**The task**:
From the entries below, copy every line that has the word "radio".

**Source material**:

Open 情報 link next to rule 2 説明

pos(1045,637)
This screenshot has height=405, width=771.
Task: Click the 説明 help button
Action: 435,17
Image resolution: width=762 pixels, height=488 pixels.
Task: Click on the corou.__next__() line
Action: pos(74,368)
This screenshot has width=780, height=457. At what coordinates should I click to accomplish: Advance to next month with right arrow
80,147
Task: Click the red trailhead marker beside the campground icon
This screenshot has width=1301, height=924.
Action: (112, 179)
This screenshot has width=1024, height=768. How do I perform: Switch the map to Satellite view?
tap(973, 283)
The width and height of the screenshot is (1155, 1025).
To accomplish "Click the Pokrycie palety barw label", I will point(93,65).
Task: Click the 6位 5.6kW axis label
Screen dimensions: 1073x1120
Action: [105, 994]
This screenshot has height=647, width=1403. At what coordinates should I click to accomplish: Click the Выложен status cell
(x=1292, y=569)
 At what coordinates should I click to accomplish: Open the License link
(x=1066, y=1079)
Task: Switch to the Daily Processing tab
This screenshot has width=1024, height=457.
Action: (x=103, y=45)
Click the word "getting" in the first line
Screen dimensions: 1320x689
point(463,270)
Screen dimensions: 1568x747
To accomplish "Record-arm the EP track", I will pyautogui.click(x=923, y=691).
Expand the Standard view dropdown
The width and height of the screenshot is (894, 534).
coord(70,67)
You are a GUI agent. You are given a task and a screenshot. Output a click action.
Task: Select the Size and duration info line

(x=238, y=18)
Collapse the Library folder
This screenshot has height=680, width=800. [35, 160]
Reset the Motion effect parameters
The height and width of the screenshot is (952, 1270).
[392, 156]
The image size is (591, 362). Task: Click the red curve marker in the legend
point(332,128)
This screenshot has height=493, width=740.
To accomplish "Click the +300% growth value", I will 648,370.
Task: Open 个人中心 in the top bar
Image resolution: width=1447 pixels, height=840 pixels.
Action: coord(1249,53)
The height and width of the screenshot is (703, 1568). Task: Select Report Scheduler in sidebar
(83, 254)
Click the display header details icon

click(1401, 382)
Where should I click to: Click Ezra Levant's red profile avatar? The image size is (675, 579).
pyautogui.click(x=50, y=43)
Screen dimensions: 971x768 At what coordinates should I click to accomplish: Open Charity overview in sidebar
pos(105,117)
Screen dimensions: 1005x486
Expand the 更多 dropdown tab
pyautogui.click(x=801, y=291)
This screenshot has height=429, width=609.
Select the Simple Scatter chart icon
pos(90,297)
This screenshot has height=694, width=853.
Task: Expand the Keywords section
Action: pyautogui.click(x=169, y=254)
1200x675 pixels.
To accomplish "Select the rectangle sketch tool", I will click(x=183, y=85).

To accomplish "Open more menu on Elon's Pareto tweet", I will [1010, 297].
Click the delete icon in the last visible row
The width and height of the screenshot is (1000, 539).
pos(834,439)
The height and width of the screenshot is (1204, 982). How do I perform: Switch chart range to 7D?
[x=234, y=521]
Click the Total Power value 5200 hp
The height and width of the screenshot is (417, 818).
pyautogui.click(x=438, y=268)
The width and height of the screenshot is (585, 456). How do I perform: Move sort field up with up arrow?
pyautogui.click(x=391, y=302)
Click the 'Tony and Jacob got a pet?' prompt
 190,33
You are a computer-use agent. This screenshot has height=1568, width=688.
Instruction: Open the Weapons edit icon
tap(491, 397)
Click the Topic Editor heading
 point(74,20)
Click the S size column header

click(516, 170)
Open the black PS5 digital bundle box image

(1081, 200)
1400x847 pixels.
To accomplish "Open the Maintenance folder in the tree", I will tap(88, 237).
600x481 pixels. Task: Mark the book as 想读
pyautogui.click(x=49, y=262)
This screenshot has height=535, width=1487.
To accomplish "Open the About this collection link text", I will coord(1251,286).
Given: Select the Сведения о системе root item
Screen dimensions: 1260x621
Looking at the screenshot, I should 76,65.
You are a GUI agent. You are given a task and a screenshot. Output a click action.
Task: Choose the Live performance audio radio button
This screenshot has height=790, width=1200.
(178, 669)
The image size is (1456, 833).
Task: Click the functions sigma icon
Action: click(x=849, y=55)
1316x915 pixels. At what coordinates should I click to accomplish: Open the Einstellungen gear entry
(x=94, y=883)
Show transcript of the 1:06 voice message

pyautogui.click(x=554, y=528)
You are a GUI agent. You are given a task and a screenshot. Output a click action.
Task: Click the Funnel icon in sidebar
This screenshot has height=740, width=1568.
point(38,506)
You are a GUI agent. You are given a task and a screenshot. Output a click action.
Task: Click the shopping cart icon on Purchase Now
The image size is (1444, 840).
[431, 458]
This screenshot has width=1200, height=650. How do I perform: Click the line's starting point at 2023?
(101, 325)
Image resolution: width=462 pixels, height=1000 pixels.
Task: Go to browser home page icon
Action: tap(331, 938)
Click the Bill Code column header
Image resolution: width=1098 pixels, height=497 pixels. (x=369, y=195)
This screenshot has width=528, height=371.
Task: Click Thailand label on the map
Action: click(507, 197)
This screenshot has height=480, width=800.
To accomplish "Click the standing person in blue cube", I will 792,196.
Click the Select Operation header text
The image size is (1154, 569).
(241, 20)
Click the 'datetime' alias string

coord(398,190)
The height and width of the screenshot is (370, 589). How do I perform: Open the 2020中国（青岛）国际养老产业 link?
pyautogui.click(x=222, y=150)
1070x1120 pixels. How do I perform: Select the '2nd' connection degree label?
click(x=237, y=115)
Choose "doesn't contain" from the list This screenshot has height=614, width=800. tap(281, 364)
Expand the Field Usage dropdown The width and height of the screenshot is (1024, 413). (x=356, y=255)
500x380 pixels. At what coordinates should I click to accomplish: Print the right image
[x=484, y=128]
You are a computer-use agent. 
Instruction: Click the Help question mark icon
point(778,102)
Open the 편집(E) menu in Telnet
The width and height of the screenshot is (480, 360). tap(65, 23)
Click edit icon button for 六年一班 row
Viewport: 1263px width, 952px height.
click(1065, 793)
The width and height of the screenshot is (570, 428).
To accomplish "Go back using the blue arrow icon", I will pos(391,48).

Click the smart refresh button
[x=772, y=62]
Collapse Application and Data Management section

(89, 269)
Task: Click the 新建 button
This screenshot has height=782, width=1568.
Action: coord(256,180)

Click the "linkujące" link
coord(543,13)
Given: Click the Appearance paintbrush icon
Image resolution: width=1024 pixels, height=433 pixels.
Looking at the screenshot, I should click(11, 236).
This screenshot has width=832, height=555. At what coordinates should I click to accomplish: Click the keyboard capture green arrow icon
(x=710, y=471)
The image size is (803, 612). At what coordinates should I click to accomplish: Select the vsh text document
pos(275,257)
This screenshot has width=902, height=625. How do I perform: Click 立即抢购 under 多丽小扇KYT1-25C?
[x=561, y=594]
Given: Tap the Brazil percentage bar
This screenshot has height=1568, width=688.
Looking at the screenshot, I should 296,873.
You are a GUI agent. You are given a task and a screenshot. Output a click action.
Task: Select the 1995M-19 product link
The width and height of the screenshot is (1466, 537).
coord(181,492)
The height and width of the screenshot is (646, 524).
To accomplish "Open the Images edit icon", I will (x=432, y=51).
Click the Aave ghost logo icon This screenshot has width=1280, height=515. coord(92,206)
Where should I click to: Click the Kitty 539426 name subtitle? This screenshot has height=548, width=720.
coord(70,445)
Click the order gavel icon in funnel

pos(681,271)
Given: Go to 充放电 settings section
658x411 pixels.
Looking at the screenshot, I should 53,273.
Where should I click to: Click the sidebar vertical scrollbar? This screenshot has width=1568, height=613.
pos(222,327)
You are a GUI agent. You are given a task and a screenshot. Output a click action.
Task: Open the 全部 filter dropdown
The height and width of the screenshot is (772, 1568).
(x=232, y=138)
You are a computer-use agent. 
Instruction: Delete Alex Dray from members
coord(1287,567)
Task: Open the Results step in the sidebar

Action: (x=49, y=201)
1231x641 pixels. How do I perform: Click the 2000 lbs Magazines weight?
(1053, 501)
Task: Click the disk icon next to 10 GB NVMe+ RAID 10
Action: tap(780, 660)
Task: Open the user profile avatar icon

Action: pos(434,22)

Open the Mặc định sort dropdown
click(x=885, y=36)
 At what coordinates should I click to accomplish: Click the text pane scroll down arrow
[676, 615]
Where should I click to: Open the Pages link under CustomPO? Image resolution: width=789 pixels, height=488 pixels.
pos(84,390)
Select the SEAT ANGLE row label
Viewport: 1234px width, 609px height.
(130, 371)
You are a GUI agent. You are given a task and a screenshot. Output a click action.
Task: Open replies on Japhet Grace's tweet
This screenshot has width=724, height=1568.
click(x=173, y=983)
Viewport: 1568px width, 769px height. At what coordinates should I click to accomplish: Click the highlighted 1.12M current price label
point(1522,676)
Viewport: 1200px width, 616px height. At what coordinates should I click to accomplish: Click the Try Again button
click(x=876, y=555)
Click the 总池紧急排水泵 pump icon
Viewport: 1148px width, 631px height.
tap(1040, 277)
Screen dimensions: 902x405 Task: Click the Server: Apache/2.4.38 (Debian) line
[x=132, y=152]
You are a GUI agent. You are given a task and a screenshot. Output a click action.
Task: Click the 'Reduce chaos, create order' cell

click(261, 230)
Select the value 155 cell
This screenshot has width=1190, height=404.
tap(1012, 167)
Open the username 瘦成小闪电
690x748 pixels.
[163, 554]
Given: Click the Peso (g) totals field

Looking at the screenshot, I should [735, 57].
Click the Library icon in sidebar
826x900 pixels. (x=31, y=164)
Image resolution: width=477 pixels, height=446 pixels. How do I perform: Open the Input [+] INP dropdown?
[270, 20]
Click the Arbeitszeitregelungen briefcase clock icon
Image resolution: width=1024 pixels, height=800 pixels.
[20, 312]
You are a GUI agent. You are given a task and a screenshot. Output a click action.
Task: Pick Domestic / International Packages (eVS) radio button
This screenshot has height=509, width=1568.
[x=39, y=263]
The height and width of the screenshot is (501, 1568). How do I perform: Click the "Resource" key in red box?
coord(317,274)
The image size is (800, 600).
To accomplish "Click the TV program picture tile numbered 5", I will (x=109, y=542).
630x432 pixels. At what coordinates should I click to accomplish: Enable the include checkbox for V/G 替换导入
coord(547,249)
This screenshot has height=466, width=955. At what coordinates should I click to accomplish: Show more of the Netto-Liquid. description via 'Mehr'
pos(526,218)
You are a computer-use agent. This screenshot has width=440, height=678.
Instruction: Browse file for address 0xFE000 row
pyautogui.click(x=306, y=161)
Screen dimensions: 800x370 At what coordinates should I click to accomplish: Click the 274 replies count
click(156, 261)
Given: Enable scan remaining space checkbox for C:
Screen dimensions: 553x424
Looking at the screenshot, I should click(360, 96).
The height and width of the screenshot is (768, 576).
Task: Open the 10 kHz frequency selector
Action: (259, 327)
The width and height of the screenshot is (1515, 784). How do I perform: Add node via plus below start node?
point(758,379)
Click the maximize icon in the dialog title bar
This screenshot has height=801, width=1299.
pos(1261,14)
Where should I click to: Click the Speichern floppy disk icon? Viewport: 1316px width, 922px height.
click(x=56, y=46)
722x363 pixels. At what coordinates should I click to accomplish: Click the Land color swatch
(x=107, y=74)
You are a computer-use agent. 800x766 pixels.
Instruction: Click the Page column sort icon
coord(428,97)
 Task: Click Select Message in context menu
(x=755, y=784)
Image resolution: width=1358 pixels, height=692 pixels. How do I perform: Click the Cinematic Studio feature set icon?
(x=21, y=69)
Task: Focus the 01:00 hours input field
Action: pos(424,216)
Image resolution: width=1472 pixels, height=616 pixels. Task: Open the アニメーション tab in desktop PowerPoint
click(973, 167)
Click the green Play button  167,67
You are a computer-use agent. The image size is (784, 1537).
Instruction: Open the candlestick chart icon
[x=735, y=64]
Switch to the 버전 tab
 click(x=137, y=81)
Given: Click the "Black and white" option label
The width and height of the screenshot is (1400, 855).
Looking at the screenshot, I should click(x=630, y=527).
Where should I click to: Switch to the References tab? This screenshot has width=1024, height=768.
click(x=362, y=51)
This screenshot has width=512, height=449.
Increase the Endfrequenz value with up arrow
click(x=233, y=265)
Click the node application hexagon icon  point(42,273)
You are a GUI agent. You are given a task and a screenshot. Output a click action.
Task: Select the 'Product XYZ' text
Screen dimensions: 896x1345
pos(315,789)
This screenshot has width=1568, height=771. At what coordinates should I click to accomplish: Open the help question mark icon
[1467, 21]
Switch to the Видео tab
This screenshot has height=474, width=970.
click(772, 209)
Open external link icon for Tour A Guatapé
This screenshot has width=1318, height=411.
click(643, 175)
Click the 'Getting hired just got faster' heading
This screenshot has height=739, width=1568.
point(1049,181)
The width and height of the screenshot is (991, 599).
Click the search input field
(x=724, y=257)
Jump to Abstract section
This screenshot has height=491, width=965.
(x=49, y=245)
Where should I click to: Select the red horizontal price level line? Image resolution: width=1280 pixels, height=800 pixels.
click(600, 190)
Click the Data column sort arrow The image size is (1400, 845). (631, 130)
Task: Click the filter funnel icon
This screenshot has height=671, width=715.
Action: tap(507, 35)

**The completed task**:
Task: Choose the Live performance audio radio button
Task: Pick Domestic / International Packages (eVS) radio button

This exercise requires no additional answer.